Figure 2: Motion field for the mother-daughter sequence in the presence of noise.
In terms of motion compensated images, from mother-daughter sequence, we observe better compensated images by the proposed
method. We also observe that the motion compensated images for the “our
method” are much closer to the original images. Thus, the “our scheme” is able to measure the motion vector more accurately and is more robust in general. Overall, the bispectrum typically offers better visual quality images than the PC method. Figure 3 gives examples of motion compensated images.
Figure 3: Prediction for frame 3 of the mother-daughter.

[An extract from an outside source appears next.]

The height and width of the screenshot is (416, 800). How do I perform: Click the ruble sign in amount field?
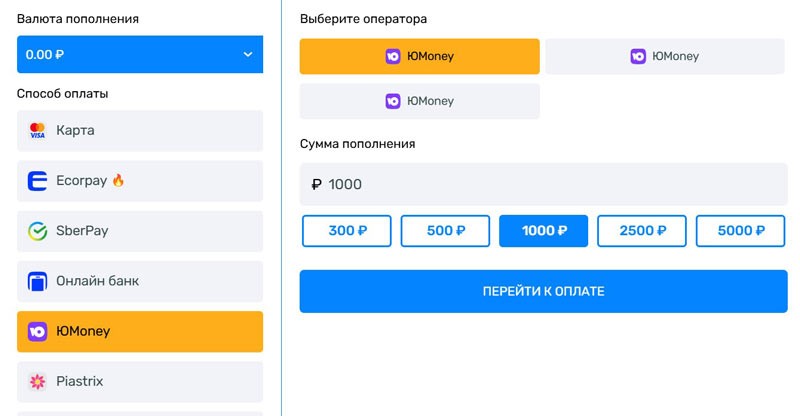pyautogui.click(x=317, y=185)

Comparisons of the PC and bispectrum methods indicate
that the bispectrum is a robust technique for motion vector. Results of these comparisons are shown for different noise levels and video sequences. Additive
Gaussian noise (AGN) was added to image sequences with an input SNR varying from 15 dB to 28 dB. Figure 4 shows the PSNR of the motion compensated prediction
error for noise power of 15 dB for table tennis sequence, confirming that our scheme is consistently more immune to noise. Experiments with other levels of
noise power demonstrated that similar performance gains are achievable. Similar experiments were performed for the other sequences. The results further confirm that the “our method” consistently outperforms PC. In terms of complexity, this is measured by the computation time. All the computations are
performed on Intel(R) Pentium(R)D CPU 3.4 GHz with Windows XP. The two algorithms have been implemented using a prototype written in MATLAB 6.5 R13.
The comparison between the “our method” and the PC confirmed that the two methods have the complexity on the same order. This is shown in Table 1.
Table 1: The comparison between two methods for the computation time.
Figure 4: PSNR versus frame number for motion compensated prediction of the table tennis sequence.
5. Conclusion
In this paper, the bispectrum method for subpixel motion estimation of noisy image sequences in frequency-domain was presented. The “our” proposed method provides an
advantage over the PC algorithm in the presence of AGN. With “our method,”
the displacement vector field is smoother, providing a more accurate measure of
object motion. At relatively low noise levels, the bispectrum performance is
comparable to its performance in the noise-free environment. At high noise
levels SNR around 10 dB, the PC fails, yet even under these extreme conditions,
the bispectrum provides improvement in performance over the PC algorithm. In
addition to its PSNR performance, the bispectrum also yields smooth motion
fields.